:: EXTRACTED RECORDS ::
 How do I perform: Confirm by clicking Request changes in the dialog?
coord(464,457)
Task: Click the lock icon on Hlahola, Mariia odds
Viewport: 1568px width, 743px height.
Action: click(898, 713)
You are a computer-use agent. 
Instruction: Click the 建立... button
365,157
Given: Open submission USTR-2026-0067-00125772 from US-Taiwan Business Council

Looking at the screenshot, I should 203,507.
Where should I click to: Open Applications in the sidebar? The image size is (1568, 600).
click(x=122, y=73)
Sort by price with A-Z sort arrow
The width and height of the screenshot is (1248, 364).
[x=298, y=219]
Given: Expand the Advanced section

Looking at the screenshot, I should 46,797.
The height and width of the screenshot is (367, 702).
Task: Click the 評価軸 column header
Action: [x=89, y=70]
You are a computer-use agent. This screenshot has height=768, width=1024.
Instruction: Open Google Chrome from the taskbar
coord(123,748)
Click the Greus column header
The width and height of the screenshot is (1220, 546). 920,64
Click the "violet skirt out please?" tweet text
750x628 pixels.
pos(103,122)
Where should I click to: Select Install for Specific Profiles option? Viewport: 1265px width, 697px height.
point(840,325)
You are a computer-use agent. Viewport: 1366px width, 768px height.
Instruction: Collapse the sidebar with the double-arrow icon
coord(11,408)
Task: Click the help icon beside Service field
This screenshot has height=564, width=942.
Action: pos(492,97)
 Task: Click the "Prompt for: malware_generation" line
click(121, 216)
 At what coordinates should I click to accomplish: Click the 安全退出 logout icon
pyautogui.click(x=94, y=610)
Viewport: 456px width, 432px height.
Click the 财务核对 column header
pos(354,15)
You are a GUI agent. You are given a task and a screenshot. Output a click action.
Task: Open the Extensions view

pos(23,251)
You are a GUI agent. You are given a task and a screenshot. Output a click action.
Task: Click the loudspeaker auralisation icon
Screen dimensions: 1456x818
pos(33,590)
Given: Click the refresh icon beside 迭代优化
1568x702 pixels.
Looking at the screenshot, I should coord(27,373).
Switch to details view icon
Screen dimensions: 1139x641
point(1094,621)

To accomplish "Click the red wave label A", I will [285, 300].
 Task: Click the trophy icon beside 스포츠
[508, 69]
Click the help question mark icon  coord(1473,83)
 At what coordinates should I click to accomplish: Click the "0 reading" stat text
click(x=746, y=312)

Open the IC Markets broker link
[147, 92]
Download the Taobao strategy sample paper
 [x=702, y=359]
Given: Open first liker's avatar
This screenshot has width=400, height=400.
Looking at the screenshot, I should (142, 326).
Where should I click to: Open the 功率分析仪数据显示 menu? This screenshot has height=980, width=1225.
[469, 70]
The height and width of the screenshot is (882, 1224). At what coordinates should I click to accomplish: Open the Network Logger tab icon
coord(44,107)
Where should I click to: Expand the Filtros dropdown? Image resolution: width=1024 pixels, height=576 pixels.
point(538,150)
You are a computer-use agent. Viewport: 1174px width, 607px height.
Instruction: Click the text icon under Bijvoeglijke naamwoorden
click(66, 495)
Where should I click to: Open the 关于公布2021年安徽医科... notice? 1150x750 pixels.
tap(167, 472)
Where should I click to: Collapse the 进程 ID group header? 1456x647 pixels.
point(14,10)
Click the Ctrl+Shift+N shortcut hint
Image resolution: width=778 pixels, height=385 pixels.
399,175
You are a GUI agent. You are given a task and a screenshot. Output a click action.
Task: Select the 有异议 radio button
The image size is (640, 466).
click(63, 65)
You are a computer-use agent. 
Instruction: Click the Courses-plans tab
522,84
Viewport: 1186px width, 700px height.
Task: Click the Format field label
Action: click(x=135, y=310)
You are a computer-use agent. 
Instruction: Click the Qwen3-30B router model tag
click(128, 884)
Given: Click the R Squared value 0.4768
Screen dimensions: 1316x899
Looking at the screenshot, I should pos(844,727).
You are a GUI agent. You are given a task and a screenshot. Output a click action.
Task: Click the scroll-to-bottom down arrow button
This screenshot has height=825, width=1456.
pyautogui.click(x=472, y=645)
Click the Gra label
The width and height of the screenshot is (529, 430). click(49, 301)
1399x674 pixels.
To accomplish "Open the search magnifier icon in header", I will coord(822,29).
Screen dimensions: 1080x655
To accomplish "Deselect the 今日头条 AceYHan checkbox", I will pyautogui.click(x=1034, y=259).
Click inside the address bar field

:: ABOUT THIS EXERCISE ::
All the lines above should appear again in the answer, exactly as written.

:: TASK RESPONSE ::
 How do I perform: Confirm by clicking Request changes in the dialog?
coord(464,457)
Task: Click the lock icon on Hlahola, Mariia odds
Viewport: 1568px width, 743px height.
Action: click(898, 713)
You are a computer-use agent. 
Instruction: Click the 建立... button
365,157
Given: Open submission USTR-2026-0067-00125772 from US-Taiwan Business Council

Looking at the screenshot, I should 203,507.
Where should I click to: Open Applications in the sidebar? The image size is (1568, 600).
click(x=122, y=73)
Sort by price with A-Z sort arrow
The width and height of the screenshot is (1248, 364).
[x=298, y=219]
Given: Expand the Advanced section

Looking at the screenshot, I should 46,797.
The height and width of the screenshot is (367, 702).
Task: Click the 評価軸 column header
Action: [x=89, y=70]
You are a computer-use agent. This screenshot has height=768, width=1024.
Instruction: Open Google Chrome from the taskbar
coord(123,748)
Click the Greus column header
The width and height of the screenshot is (1220, 546). 920,64
Click the "violet skirt out please?" tweet text
750x628 pixels.
pos(103,122)
Where should I click to: Select Install for Specific Profiles option? Viewport: 1265px width, 697px height.
point(840,325)
You are a computer-use agent. Viewport: 1366px width, 768px height.
Instruction: Collapse the sidebar with the double-arrow icon
coord(11,408)
Task: Click the help icon beside Service field
This screenshot has height=564, width=942.
Action: pos(492,97)
 Task: Click the "Prompt for: malware_generation" line
click(121, 216)
 At what coordinates should I click to accomplish: Click the 安全退出 logout icon
pyautogui.click(x=94, y=610)
Viewport: 456px width, 432px height.
Click the 财务核对 column header
pos(354,15)
You are a GUI agent. You are given a task and a screenshot. Output a click action.
Task: Open the Extensions view

pos(23,251)
You are a GUI agent. You are given a task and a screenshot. Output a click action.
Task: Click the loudspeaker auralisation icon
Screen dimensions: 1456x818
pos(33,590)
Given: Click the refresh icon beside 迭代优化
1568x702 pixels.
Looking at the screenshot, I should coord(27,373).
Switch to details view icon
Screen dimensions: 1139x641
point(1094,621)

To accomplish "Click the red wave label A", I will [285, 300].
 Task: Click the trophy icon beside 스포츠
[508, 69]
Click the help question mark icon  coord(1473,83)
 At what coordinates should I click to accomplish: Click the "0 reading" stat text
click(x=746, y=312)

Open the IC Markets broker link
[147, 92]
Download the Taobao strategy sample paper
 [x=702, y=359]
Given: Open first liker's avatar
This screenshot has width=400, height=400.
Looking at the screenshot, I should (142, 326).
Where should I click to: Open the 功率分析仪数据显示 menu? This screenshot has height=980, width=1225.
[469, 70]
The height and width of the screenshot is (882, 1224). At what coordinates should I click to accomplish: Open the Network Logger tab icon
coord(44,107)
Where should I click to: Expand the Filtros dropdown? Image resolution: width=1024 pixels, height=576 pixels.
point(538,150)
You are a computer-use agent. Viewport: 1174px width, 607px height.
Instruction: Click the text icon under Bijvoeglijke naamwoorden
click(66, 495)
Where should I click to: Open the 关于公布2021年安徽医科... notice? 1150x750 pixels.
tap(167, 472)
Where should I click to: Collapse the 进程 ID group header? 1456x647 pixels.
point(14,10)
Click the Ctrl+Shift+N shortcut hint
Image resolution: width=778 pixels, height=385 pixels.
399,175
You are a GUI agent. You are given a task and a screenshot. Output a click action.
Task: Select the 有异议 radio button
The image size is (640, 466).
click(63, 65)
You are a computer-use agent. 
Instruction: Click the Courses-plans tab
522,84
Viewport: 1186px width, 700px height.
Task: Click the Format field label
Action: click(x=135, y=310)
You are a computer-use agent. 
Instruction: Click the Qwen3-30B router model tag
click(128, 884)
Given: Click the R Squared value 0.4768
Screen dimensions: 1316x899
Looking at the screenshot, I should pos(844,727).
You are a GUI agent. You are given a task and a screenshot. Output a click action.
Task: Click the scroll-to-bottom down arrow button
This screenshot has height=825, width=1456.
pyautogui.click(x=472, y=645)
Click the Gra label
The width and height of the screenshot is (529, 430). click(49, 301)
1399x674 pixels.
To accomplish "Open the search magnifier icon in header", I will coord(822,29).
Screen dimensions: 1080x655
To accomplish "Deselect the 今日头条 AceYHan checkbox", I will pyautogui.click(x=1034, y=259).
Click inside the address bar field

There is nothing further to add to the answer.